Entries taken from a collection
● ● ● ●

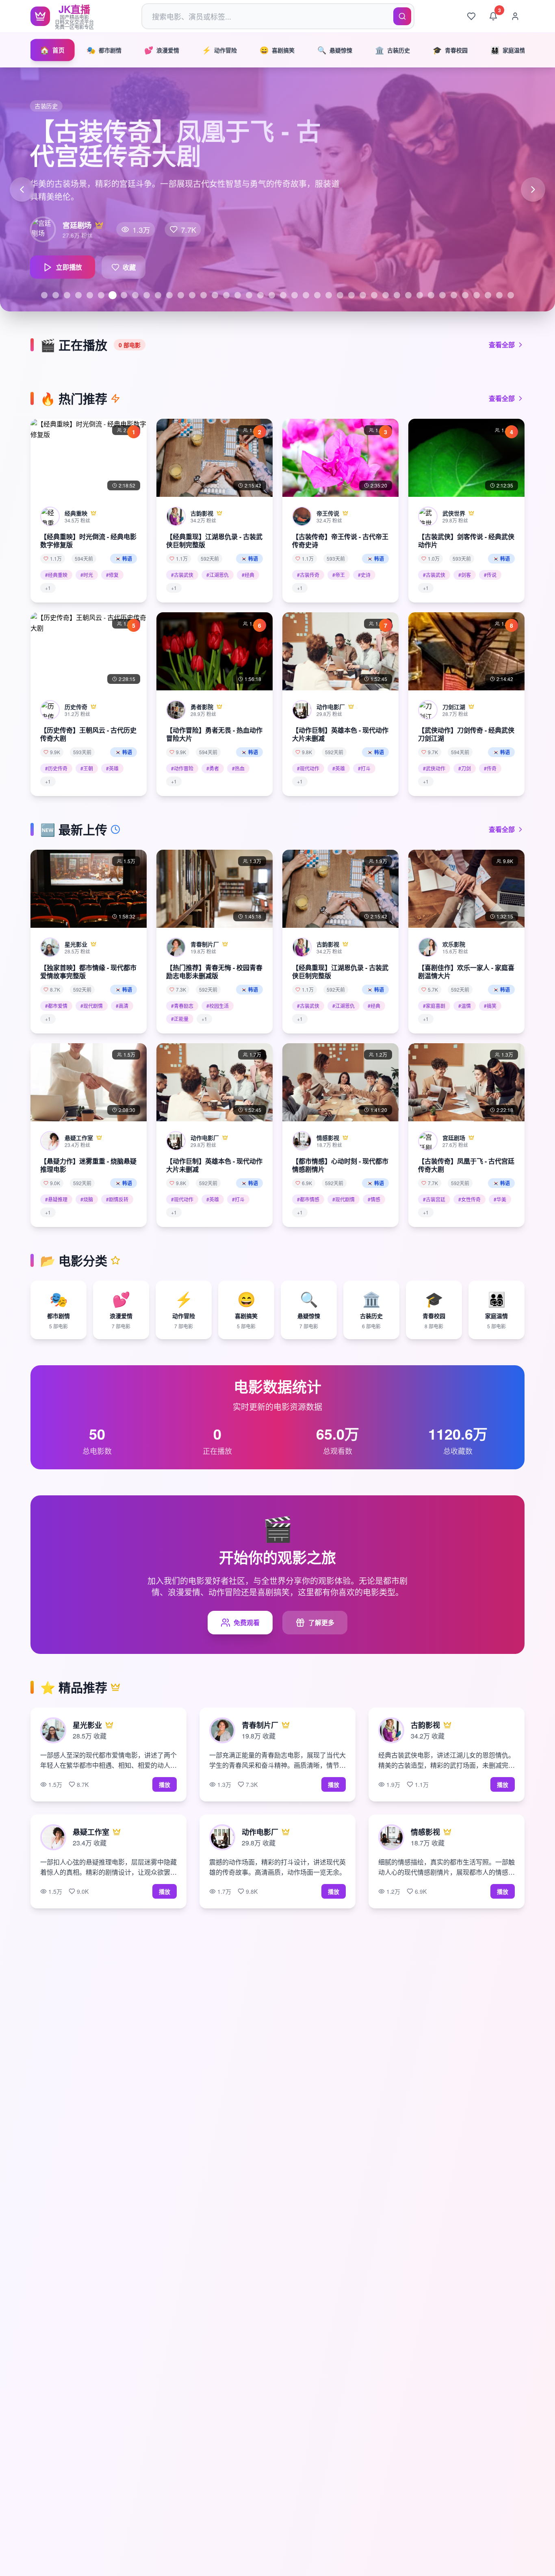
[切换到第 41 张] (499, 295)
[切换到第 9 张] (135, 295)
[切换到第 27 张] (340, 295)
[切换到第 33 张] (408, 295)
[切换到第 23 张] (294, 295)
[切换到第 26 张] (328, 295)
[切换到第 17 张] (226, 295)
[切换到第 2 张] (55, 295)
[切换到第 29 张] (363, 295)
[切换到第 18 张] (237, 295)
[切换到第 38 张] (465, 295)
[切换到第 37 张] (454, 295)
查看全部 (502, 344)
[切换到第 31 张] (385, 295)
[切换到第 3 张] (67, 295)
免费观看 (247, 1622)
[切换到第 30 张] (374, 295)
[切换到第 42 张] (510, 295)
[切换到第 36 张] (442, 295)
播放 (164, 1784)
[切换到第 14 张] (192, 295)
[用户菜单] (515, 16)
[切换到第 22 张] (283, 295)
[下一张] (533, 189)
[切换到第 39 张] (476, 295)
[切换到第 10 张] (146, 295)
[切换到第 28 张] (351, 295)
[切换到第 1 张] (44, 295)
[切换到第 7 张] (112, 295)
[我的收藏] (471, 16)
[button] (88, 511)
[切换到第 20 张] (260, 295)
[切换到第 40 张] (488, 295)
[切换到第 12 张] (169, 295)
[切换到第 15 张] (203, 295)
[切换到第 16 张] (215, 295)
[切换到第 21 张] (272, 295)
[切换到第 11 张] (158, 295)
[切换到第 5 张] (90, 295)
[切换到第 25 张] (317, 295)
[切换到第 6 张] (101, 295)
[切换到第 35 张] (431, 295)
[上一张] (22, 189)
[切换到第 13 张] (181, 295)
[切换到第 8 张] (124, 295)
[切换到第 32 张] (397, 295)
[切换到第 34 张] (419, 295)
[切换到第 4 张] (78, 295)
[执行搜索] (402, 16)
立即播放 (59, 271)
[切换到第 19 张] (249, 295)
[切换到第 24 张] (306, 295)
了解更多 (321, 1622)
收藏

● ● ● ●

▸ Try it
From the data above, reproduce word for word the lines running from the line with "[用户菜单] (515, 16)" to the line with "[切换到第 40 张] (488, 295)", ends included.

▸ Answer box
[用户菜单] (515, 16)
[切换到第 22 张] (283, 295)
[下一张] (533, 189)
[切换到第 39 张] (476, 295)
[切换到第 10 张] (146, 295)
[切换到第 28 张] (351, 295)
[切换到第 1 张] (44, 295)
[切换到第 7 张] (112, 295)
[我的收藏] (471, 16)
[button] (88, 511)
[切换到第 20 张] (260, 295)
[切换到第 40 张] (488, 295)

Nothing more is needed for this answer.